▶ [PODANY TEKST]
============
Czy zakład produkujący mrożonki warzyw i owoców zmieni właściciela? Pracownicy przedsiębiorstwa dowiedzieli się o rozmowach władz spółki z potencjalnym nowym inwestorem. Związkowcy obawiają się zwolnień
Dwa lata temu właścicielem spółki Hortex Holding został brytyjski fundusz inwestycyjny Mid Europa Partners (kontrolujący m.in. Allegro). W skład nabytego przez Brytyjczyków holdingu spożywczego wszedł m.in. zakład Hortexu w Rykach. I to właśnie ta firma, zatrudniająca obecnie ponad 200 osób może zostać sprzedana.
============
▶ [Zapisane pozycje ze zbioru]
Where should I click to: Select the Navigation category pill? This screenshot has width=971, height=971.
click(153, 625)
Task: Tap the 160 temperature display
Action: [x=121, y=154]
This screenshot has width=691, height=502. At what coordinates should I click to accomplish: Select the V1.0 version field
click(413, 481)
============
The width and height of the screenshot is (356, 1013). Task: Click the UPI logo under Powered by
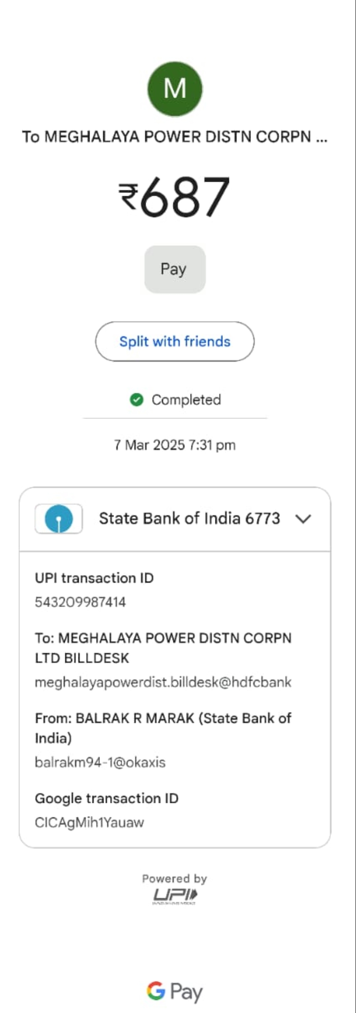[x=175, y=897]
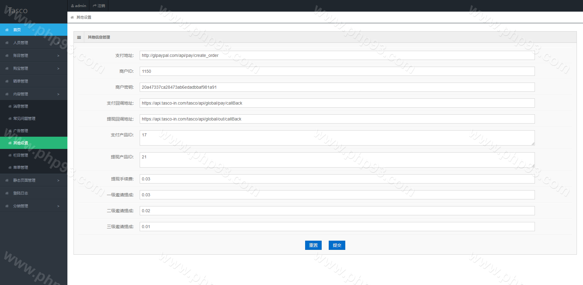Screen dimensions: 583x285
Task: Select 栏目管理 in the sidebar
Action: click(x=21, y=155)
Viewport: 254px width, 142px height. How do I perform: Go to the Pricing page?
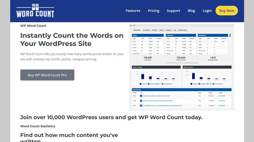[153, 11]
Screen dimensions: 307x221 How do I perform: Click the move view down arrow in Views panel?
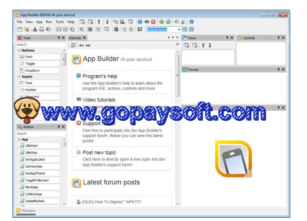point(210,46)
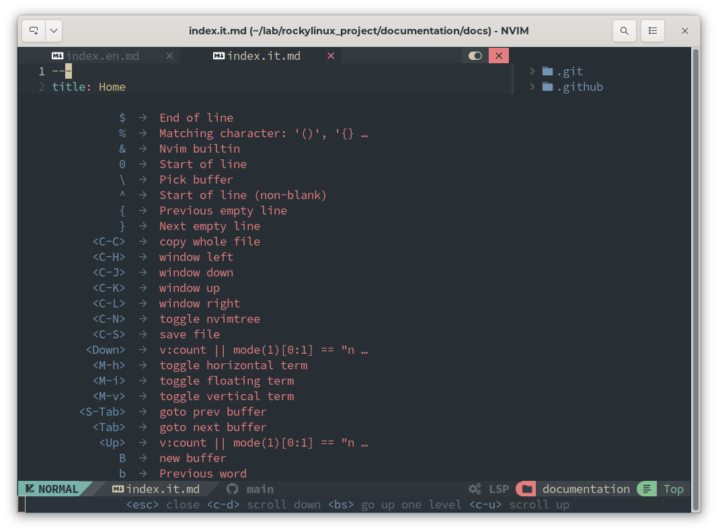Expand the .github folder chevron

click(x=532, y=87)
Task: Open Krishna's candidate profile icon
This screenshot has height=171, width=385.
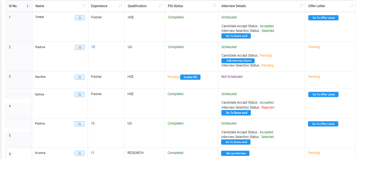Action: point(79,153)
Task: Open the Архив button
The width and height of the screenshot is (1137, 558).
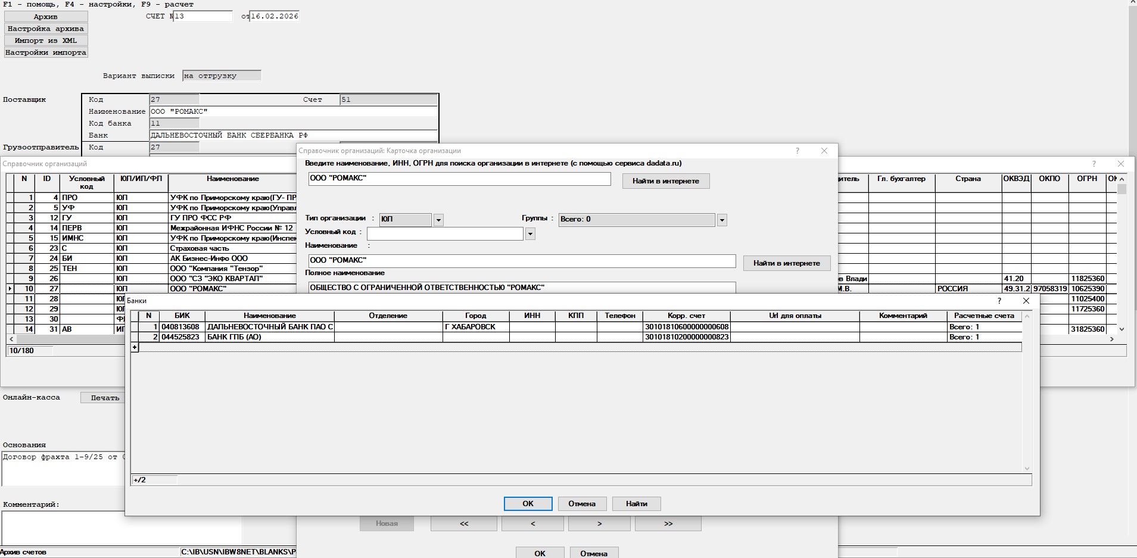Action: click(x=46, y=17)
============
▶ [ZADANIA DO WYKONANIA]
1. Przełóż na język angielski następujące zdanie z tekstu o zakładzie w Rykach: „Pracownicy przedsiębiorstwa dowiedzieli się o rozmowach władz spółki z potencjalnym nowym inwestorem”.
2. Napisz dalszy ciąg tekstu o zakładzie w Rykach, rozpoczynając od miejsca po jego ostatnim zdaniu.

▶ [WYNIKI ZADAŃ]
1. The enterprise's employees learned of talks between the company's management and a potential new investor.

2.
– Prowadzimy rozmowy z potencjalnym inwestorem branżowym na temat pełnego wykorzystania potencjału zakładu w Rykach – potwierdza Emilia Bryl, która w spółce Polski Ogród odpowiada za kontakt z mediami.
Pożegnanie z marką
Coraz głośniej na temat sprzedaży zakładu wypowiadają się również przedstawiciele jego załogi zrzeszeni w trzech związkach zawodowych (Sierpień 80', NSZZ Solidarność i ZZ Pracowników Hortex Holding).
– Słuchy o tym, że nasz zakład może zostać sprzedany chodzą już od kilku miesięcy, dlatego w imieniu załogi poprosiliśmy zarząd o ustosunkowanie się do tej sprawy. W lutym rozmawialiśmy z Mirosławem Graczykiem, członkiem zarządu spółki. Usłyszeliśmy wtedy, że Mid Europa Partners faktycznie nie wyklucza pozbycia się naszego zakładu – mówi Stanisław Śluzek, przewodniczący ZZ Sierpień 80'.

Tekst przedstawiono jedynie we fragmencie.